| Directions for this task |
Look at every line below and count those containing "column". Answer with the number only.

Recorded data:
- Opening Delimiter -

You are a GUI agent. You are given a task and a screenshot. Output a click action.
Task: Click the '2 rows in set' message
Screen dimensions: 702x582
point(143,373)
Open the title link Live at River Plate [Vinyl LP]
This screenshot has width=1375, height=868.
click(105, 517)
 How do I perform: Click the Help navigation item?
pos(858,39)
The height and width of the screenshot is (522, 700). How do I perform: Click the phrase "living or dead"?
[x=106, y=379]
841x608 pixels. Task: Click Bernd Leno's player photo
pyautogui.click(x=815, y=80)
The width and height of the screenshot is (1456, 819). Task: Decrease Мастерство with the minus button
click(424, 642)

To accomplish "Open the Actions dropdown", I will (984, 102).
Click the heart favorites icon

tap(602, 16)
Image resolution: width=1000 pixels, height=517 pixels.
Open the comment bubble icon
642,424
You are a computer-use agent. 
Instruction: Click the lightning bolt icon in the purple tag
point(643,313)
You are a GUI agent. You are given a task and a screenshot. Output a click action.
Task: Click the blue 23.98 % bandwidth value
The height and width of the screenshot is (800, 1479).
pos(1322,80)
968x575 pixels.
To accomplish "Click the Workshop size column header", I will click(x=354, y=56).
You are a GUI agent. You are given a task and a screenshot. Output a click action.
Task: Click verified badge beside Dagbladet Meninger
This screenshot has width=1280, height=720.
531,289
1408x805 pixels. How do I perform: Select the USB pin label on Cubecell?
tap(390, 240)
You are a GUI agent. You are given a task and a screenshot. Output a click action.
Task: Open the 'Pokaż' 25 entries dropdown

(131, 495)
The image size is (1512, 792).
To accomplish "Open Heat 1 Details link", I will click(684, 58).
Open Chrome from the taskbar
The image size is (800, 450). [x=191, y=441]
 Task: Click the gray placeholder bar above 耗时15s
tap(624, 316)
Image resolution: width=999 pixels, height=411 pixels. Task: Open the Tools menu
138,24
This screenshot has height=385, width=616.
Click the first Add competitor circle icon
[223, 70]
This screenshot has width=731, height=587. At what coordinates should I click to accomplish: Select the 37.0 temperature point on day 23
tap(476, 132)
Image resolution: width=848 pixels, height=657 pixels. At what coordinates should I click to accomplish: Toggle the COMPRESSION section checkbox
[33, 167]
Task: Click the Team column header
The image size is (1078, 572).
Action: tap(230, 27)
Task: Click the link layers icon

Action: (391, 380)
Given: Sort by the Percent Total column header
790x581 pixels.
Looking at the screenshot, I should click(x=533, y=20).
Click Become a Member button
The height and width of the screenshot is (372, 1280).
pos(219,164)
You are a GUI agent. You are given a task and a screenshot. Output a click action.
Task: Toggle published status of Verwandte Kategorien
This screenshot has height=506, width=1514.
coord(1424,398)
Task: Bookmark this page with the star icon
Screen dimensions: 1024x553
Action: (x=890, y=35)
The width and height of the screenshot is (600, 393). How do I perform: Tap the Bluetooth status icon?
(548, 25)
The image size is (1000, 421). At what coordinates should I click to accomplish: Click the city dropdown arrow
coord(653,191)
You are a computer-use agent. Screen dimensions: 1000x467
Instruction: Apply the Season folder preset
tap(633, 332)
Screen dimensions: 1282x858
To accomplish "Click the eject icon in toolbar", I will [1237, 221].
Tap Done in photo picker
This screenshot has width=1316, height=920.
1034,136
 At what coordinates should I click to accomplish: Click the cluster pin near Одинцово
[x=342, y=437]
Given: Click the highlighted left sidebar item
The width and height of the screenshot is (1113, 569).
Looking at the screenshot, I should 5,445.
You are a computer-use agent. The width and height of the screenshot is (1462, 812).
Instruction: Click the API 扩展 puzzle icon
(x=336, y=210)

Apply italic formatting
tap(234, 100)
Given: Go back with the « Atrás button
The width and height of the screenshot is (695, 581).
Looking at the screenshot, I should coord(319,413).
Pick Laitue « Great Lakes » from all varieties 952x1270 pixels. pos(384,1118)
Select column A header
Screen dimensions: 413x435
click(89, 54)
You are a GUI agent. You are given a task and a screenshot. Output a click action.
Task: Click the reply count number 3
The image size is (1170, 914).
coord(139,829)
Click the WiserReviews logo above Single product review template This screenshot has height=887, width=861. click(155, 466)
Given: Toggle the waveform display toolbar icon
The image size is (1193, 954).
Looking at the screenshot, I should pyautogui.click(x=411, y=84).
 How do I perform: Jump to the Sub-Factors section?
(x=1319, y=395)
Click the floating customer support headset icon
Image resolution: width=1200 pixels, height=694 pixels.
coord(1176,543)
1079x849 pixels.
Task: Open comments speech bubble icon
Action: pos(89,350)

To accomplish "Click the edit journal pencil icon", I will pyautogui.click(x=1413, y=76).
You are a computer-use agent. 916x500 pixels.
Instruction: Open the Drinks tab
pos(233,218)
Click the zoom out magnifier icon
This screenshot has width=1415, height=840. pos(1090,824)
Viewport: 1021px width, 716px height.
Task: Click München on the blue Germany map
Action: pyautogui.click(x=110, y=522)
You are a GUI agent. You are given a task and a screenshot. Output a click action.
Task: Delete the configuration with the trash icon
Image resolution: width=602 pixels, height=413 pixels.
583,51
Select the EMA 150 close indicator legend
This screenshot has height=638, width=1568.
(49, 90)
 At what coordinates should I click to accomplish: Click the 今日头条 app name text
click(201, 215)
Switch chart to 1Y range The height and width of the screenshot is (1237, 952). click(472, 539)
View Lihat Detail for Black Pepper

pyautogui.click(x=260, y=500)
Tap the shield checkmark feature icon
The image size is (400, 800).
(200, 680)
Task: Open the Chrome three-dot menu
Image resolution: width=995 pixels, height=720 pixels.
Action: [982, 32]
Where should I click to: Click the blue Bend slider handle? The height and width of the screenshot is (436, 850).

- Closing Delimiter -

| Task output |
4